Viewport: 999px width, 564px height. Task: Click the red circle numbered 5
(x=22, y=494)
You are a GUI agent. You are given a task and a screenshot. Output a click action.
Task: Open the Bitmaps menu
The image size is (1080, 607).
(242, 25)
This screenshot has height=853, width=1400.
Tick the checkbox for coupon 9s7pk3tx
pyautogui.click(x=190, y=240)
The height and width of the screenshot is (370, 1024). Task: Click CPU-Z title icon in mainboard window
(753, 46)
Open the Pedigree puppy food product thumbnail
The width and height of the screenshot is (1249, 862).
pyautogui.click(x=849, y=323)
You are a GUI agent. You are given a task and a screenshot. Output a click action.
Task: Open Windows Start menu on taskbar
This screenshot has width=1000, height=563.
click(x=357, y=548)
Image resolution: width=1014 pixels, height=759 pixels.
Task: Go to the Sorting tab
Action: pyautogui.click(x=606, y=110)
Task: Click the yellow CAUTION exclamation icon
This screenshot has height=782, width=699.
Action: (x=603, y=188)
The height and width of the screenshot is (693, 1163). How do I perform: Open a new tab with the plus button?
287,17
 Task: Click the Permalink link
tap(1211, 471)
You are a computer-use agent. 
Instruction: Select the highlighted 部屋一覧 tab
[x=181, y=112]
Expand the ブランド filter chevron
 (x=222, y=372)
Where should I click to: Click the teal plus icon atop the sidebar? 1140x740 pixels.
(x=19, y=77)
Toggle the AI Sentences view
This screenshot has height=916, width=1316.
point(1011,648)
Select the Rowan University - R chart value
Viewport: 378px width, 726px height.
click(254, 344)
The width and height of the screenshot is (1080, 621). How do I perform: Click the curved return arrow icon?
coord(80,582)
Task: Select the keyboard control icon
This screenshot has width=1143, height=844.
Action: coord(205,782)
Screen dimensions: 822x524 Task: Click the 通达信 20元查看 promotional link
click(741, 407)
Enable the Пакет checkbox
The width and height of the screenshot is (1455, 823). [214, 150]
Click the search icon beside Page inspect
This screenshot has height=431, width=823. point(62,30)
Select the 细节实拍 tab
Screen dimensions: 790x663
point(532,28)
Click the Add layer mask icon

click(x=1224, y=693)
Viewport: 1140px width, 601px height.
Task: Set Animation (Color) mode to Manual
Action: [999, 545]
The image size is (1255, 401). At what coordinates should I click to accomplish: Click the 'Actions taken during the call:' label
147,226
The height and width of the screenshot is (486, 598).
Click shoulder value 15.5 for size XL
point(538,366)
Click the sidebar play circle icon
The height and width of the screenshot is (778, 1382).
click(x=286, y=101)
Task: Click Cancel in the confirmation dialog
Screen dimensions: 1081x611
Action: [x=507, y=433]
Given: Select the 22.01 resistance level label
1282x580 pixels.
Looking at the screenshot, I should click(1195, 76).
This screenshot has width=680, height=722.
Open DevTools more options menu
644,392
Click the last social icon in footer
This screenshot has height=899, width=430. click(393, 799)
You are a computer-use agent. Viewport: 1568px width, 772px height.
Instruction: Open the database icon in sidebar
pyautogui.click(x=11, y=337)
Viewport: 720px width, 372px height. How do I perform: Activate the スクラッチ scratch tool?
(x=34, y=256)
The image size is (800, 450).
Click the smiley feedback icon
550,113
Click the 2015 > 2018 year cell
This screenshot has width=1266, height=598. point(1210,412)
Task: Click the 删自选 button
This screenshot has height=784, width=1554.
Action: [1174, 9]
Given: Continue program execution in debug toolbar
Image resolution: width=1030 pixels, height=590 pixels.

—————

» YOUR OBJECTIVE:
Write out every line of the data that holds the word "computer".

» EXERCISE RESPONSE:
You are a computer-use agent. 
You are a computer-use agent. Viewport: 1568px width, 772px height.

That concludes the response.